Nothing in the entries should change; repeat them exactly.

------ MATERIAL TO PROCESS

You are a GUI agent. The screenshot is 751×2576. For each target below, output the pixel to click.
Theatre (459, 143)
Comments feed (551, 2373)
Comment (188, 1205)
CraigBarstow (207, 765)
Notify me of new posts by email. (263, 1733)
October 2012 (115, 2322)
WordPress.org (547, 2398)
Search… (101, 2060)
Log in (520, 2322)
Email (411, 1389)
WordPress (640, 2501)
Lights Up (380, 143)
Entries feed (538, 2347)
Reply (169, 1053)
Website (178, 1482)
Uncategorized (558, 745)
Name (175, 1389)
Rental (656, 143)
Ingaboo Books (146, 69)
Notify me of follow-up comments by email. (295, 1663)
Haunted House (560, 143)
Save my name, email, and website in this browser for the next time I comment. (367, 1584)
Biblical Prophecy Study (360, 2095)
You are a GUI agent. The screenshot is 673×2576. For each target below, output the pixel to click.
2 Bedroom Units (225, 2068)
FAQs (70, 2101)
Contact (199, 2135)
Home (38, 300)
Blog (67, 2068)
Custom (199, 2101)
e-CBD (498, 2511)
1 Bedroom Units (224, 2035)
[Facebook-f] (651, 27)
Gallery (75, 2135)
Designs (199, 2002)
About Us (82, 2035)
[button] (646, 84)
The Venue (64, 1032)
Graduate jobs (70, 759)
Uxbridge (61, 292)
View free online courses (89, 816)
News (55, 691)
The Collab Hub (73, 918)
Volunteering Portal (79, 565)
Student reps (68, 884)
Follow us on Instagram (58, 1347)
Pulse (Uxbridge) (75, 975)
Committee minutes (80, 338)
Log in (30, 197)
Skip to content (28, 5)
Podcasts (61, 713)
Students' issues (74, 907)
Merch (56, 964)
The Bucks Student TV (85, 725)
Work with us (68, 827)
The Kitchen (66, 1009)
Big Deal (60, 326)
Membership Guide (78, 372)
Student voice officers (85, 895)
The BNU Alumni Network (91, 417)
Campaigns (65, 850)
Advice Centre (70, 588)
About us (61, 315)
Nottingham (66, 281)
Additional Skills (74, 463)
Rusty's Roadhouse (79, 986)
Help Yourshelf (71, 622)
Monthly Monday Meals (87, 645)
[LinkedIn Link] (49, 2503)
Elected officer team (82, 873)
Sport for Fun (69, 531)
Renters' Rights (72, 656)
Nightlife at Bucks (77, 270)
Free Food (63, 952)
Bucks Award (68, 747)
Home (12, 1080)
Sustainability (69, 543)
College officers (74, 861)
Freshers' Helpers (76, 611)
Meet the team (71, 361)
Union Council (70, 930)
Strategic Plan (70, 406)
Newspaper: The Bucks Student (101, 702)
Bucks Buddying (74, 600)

------------

▸ **WRITTEN SOLUTION**:
You are a GUI agent. The screenshot is 751×2576. For each target below, output the pixel to click.
Theatre (459, 143)
Comments feed (551, 2373)
Comment (188, 1205)
CraigBarstow (207, 765)
Notify me of new posts by email. (263, 1733)
October 2012 (115, 2322)
WordPress.org (547, 2398)
Search… (101, 2060)
Log in (520, 2322)
Email (411, 1389)
WordPress (640, 2501)
Lights Up (380, 143)
Entries feed (538, 2347)
Reply (169, 1053)
Website (178, 1482)
Uncategorized (558, 745)
Name (175, 1389)
Rental (656, 143)
Ingaboo Books (146, 69)
Notify me of follow-up comments by email. (295, 1663)
Haunted House (560, 143)
Save my name, email, and website in this browser for the next time I comment. (367, 1584)
Biblical Prophecy Study (360, 2095)
You are a GUI agent. The screenshot is 673×2576. For each target below, output the pixel to click.
2 Bedroom Units (225, 2068)
FAQs (70, 2101)
Contact (199, 2135)
Home (38, 300)
Blog (67, 2068)
Custom (199, 2101)
e-CBD (498, 2511)
1 Bedroom Units (224, 2035)
[Facebook-f] (651, 27)
Gallery (75, 2135)
Designs (199, 2002)
About Us (82, 2035)
[button] (646, 84)
The Venue (64, 1032)
Graduate jobs (70, 759)
Uxbridge (61, 292)
View free online courses (89, 816)
News (55, 691)
The Collab Hub (73, 918)
Volunteering Portal (79, 565)
Student reps (68, 884)
Follow us on Instagram (58, 1347)
Pulse (Uxbridge) (75, 975)
Committee minutes (80, 338)
Log in (30, 197)
Skip to content (28, 5)
Podcasts (61, 713)
Students' issues (74, 907)
Merch (56, 964)
The Bucks Student TV (85, 725)
Work with us (68, 827)
The Kitchen (66, 1009)
Big Deal (60, 326)
Membership Guide (78, 372)
Student voice officers (85, 895)
The BNU Alumni Network (91, 417)
Campaigns (65, 850)
Advice Centre (70, 588)
About us (61, 315)
Nottingham (66, 281)
Additional Skills (74, 463)
Rusty's Roadhouse (79, 986)
Help Yourshelf (71, 622)
Monthly Monday Meals (87, 645)
[LinkedIn Link] (49, 2503)
Elected officer team (82, 873)
Sport for Fun (69, 531)
Renters' Rights (72, 656)
Nightlife at Bucks (77, 270)
Free Food (63, 952)
Bucks Award (68, 747)
Home (12, 1080)
Sustainability (69, 543)
College officers (74, 861)
Freshers' Helpers (76, 611)
Meet the team (71, 361)
Union Council (70, 930)
Strategic Plan (70, 406)
Newspaper: The Bucks Student (101, 702)
Bucks Buddying (74, 600)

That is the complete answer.